**DATA UNDER STUDY**.
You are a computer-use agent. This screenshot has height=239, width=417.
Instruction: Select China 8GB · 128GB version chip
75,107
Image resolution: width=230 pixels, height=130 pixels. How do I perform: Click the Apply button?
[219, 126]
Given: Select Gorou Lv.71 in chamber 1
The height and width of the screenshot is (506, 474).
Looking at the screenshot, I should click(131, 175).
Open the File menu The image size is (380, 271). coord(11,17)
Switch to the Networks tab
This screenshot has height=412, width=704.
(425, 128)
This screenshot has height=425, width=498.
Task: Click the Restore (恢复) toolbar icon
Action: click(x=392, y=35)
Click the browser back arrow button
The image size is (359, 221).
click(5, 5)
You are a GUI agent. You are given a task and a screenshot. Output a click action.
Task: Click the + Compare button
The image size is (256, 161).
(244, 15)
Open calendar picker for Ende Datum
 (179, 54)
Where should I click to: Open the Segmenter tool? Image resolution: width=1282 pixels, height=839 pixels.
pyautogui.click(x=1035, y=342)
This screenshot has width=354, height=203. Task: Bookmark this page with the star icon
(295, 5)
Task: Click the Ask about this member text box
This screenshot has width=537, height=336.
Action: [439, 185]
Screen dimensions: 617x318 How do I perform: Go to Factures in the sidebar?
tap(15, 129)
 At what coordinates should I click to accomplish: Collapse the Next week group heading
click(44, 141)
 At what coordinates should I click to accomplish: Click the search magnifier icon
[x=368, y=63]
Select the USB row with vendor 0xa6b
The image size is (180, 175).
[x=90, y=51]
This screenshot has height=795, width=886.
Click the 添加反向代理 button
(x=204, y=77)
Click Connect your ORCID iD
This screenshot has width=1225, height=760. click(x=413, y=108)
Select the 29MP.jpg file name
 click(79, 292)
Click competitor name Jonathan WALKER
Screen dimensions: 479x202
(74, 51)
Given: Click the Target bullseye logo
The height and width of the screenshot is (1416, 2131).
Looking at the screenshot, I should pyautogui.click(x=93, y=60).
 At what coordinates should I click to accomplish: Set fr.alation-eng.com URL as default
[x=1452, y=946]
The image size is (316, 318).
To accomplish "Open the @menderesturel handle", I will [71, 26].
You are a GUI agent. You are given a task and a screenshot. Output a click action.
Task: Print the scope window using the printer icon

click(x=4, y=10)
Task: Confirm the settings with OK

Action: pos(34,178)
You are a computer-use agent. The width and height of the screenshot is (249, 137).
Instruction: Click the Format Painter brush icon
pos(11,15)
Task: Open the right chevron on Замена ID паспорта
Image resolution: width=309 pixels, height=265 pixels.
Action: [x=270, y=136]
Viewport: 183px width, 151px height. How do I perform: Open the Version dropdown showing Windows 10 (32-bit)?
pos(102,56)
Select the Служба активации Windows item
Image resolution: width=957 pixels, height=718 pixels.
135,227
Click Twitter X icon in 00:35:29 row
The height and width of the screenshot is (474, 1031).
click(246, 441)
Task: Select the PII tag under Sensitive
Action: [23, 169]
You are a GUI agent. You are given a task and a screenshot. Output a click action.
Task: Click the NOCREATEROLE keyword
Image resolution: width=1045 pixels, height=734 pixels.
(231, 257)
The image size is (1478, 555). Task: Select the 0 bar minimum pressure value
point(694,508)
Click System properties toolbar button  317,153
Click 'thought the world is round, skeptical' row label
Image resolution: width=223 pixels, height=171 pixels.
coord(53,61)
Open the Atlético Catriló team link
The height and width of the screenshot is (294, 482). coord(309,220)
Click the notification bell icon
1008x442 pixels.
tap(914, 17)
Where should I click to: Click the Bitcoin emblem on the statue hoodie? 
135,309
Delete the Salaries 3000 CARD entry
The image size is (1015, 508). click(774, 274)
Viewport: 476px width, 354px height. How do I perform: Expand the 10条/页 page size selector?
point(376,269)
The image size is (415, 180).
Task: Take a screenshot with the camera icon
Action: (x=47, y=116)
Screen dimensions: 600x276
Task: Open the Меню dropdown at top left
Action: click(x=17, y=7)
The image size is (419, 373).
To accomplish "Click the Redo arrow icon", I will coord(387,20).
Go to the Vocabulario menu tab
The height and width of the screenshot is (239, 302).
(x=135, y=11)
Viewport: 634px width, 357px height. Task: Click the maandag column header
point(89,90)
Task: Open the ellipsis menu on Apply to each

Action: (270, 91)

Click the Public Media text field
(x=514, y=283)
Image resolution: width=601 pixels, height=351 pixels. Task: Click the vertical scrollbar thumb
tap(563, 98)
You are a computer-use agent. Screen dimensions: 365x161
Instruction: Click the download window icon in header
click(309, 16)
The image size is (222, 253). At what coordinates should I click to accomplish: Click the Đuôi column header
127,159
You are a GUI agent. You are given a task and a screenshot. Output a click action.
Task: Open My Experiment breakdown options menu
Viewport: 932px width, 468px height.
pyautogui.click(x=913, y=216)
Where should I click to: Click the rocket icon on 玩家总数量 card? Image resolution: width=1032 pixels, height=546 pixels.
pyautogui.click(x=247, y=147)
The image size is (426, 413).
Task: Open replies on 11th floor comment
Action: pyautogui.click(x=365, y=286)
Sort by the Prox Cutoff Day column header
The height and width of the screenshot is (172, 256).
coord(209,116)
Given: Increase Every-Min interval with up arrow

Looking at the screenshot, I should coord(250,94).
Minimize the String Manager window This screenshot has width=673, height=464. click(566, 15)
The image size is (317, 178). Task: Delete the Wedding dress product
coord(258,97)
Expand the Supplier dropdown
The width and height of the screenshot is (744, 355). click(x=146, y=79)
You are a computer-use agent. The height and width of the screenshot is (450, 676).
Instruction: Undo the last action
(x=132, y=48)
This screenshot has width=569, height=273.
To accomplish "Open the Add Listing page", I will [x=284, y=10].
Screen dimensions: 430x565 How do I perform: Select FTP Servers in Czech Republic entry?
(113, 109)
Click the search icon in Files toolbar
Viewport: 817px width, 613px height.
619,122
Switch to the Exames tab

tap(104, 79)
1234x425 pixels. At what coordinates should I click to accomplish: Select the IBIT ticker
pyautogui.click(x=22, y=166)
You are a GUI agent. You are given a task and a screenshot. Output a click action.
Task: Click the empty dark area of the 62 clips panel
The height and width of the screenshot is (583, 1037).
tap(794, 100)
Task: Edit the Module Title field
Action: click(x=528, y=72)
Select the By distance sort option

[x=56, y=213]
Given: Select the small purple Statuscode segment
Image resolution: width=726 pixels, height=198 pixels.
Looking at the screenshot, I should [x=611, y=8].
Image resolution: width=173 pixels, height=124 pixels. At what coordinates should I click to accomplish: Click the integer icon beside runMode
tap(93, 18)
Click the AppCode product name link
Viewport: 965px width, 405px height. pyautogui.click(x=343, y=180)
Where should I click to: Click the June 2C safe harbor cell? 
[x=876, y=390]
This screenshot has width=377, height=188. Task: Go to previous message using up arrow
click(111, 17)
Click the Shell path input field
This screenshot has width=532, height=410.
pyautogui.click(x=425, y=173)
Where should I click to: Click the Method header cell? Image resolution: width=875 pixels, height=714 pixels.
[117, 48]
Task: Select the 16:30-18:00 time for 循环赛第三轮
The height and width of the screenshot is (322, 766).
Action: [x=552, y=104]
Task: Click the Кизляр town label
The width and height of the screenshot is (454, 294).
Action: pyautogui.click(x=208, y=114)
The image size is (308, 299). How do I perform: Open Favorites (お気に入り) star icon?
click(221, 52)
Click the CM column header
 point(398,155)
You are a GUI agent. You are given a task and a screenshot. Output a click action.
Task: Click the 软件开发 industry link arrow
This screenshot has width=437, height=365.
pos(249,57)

**DIRECTIONS FOR THIS TASK**. After reading the data above, return it verbatim in full.

**RESPONSE AREA**.
You are a computer-use agent. This screenshot has height=239, width=417.
Instruction: Select China 8GB · 128GB version chip
75,107
Image resolution: width=230 pixels, height=130 pixels. How do I perform: Click the Apply button?
[219, 126]
Given: Select Gorou Lv.71 in chamber 1
The height and width of the screenshot is (506, 474).
Looking at the screenshot, I should click(131, 175).
Open the File menu The image size is (380, 271). coord(11,17)
Switch to the Networks tab
This screenshot has height=412, width=704.
(425, 128)
This screenshot has height=425, width=498.
Task: Click the Restore (恢复) toolbar icon
Action: click(x=392, y=35)
Click the browser back arrow button
The image size is (359, 221).
click(5, 5)
You are a GUI agent. You are given a task and a screenshot. Output a click action.
Task: Click the + Compare button
The image size is (256, 161).
(244, 15)
Open calendar picker for Ende Datum
 (179, 54)
Where should I click to: Open the Segmenter tool? Image resolution: width=1282 pixels, height=839 pixels.
pyautogui.click(x=1035, y=342)
This screenshot has width=354, height=203. Task: Bookmark this page with the star icon
(295, 5)
Task: Click the Ask about this member text box
This screenshot has width=537, height=336.
Action: [439, 185]
Screen dimensions: 617x318 How do I perform: Go to Factures in the sidebar?
tap(15, 129)
 At what coordinates should I click to accomplish: Collapse the Next week group heading
click(44, 141)
 At what coordinates should I click to accomplish: Click the search magnifier icon
[x=368, y=63]
Select the USB row with vendor 0xa6b
The image size is (180, 175).
[x=90, y=51]
This screenshot has height=795, width=886.
Click the 添加反向代理 button
(x=204, y=77)
Click Connect your ORCID iD
This screenshot has width=1225, height=760. click(x=413, y=108)
Select the 29MP.jpg file name
 click(79, 292)
Click competitor name Jonathan WALKER
Screen dimensions: 479x202
(74, 51)
Given: Click the Target bullseye logo
The height and width of the screenshot is (1416, 2131).
Looking at the screenshot, I should pyautogui.click(x=93, y=60).
 At what coordinates should I click to accomplish: Set fr.alation-eng.com URL as default
[x=1452, y=946]
The image size is (316, 318).
To accomplish "Open the @menderesturel handle", I will [71, 26].
You are a GUI agent. You are given a task and a screenshot. Output a click action.
Task: Print the scope window using the printer icon

click(x=4, y=10)
Task: Confirm the settings with OK

Action: pos(34,178)
You are a computer-use agent. The width and height of the screenshot is (249, 137).
Instruction: Click the Format Painter brush icon
pos(11,15)
Task: Open the right chevron on Замена ID паспорта
Image resolution: width=309 pixels, height=265 pixels.
Action: [x=270, y=136]
Viewport: 183px width, 151px height. How do I perform: Open the Version dropdown showing Windows 10 (32-bit)?
pos(102,56)
Select the Служба активации Windows item
Image resolution: width=957 pixels, height=718 pixels.
135,227
Click Twitter X icon in 00:35:29 row
The height and width of the screenshot is (474, 1031).
click(246, 441)
Task: Select the PII tag under Sensitive
Action: [23, 169]
You are a GUI agent. You are given a task and a screenshot. Output a click action.
Task: Click the NOCREATEROLE keyword
Image resolution: width=1045 pixels, height=734 pixels.
(231, 257)
The image size is (1478, 555). Task: Select the 0 bar minimum pressure value
point(694,508)
Click System properties toolbar button  317,153
Click 'thought the world is round, skeptical' row label
Image resolution: width=223 pixels, height=171 pixels.
coord(53,61)
Open the Atlético Catriló team link
The height and width of the screenshot is (294, 482). coord(309,220)
Click the notification bell icon
1008x442 pixels.
tap(914, 17)
Where should I click to: Click the Bitcoin emblem on the statue hoodie? 
135,309
Delete the Salaries 3000 CARD entry
The image size is (1015, 508). click(774, 274)
Viewport: 476px width, 354px height. How do I perform: Expand the 10条/页 page size selector?
point(376,269)
The image size is (415, 180).
Task: Take a screenshot with the camera icon
Action: (x=47, y=116)
Screen dimensions: 600x276
Task: Open the Меню dropdown at top left
Action: click(x=17, y=7)
The image size is (419, 373).
To accomplish "Click the Redo arrow icon", I will coord(387,20).
Go to the Vocabulario menu tab
The height and width of the screenshot is (239, 302).
(x=135, y=11)
Viewport: 634px width, 357px height. Task: Click the maandag column header
point(89,90)
Task: Open the ellipsis menu on Apply to each

Action: (270, 91)

Click the Public Media text field
(x=514, y=283)
Image resolution: width=601 pixels, height=351 pixels. Task: Click the vertical scrollbar thumb
tap(563, 98)
You are a computer-use agent. Screen dimensions: 365x161
Instruction: Click the download window icon in header
click(309, 16)
The image size is (222, 253). At what coordinates should I click to accomplish: Click the Đuôi column header
127,159
You are a GUI agent. You are given a task and a screenshot. Output a click action.
Task: Open My Experiment breakdown options menu
Viewport: 932px width, 468px height.
pyautogui.click(x=913, y=216)
Where should I click to: Click the rocket icon on 玩家总数量 card? Image resolution: width=1032 pixels, height=546 pixels.
pyautogui.click(x=247, y=147)
The image size is (426, 413).
Task: Open replies on 11th floor comment
Action: pyautogui.click(x=365, y=286)
Sort by the Prox Cutoff Day column header
The height and width of the screenshot is (172, 256).
coord(209,116)
Given: Increase Every-Min interval with up arrow

Looking at the screenshot, I should coord(250,94).
Minimize the String Manager window This screenshot has width=673, height=464. click(566, 15)
The image size is (317, 178). Task: Delete the Wedding dress product
coord(258,97)
Expand the Supplier dropdown
The width and height of the screenshot is (744, 355). click(x=146, y=79)
You are a computer-use agent. The height and width of the screenshot is (450, 676).
Instruction: Undo the last action
(x=132, y=48)
This screenshot has width=569, height=273.
To accomplish "Open the Add Listing page", I will [x=284, y=10].
Screen dimensions: 430x565 How do I perform: Select FTP Servers in Czech Republic entry?
(113, 109)
Click the search icon in Files toolbar
Viewport: 817px width, 613px height.
619,122
Switch to the Exames tab

tap(104, 79)
1234x425 pixels. At what coordinates should I click to accomplish: Select the IBIT ticker
pyautogui.click(x=22, y=166)
You are a GUI agent. You are given a task and a screenshot. Output a click action.
Task: Click the empty dark area of the 62 clips panel
The height and width of the screenshot is (583, 1037).
tap(794, 100)
Task: Edit the Module Title field
Action: click(x=528, y=72)
Select the By distance sort option

[x=56, y=213]
Given: Select the small purple Statuscode segment
Image resolution: width=726 pixels, height=198 pixels.
Looking at the screenshot, I should [x=611, y=8].
Image resolution: width=173 pixels, height=124 pixels. At what coordinates should I click to accomplish: Click the integer icon beside runMode
tap(93, 18)
Click the AppCode product name link
Viewport: 965px width, 405px height. pyautogui.click(x=343, y=180)
Where should I click to: Click the June 2C safe harbor cell? 
[x=876, y=390]
This screenshot has width=377, height=188. Task: Go to previous message using up arrow
click(111, 17)
Click the Shell path input field
This screenshot has width=532, height=410.
pyautogui.click(x=425, y=173)
Where should I click to: Click the Method header cell? Image resolution: width=875 pixels, height=714 pixels.
[117, 48]
Task: Select the 16:30-18:00 time for 循环赛第三轮
The height and width of the screenshot is (322, 766).
Action: [x=552, y=104]
Task: Click the Кизляр town label
The width and height of the screenshot is (454, 294).
Action: pyautogui.click(x=208, y=114)
The image size is (308, 299). How do I perform: Open Favorites (お気に入り) star icon?
click(221, 52)
Click the CM column header
 point(398,155)
You are a GUI agent. You are given a task and a screenshot. Output a click action.
Task: Click the 软件开发 industry link arrow
This screenshot has width=437, height=365.
pos(249,57)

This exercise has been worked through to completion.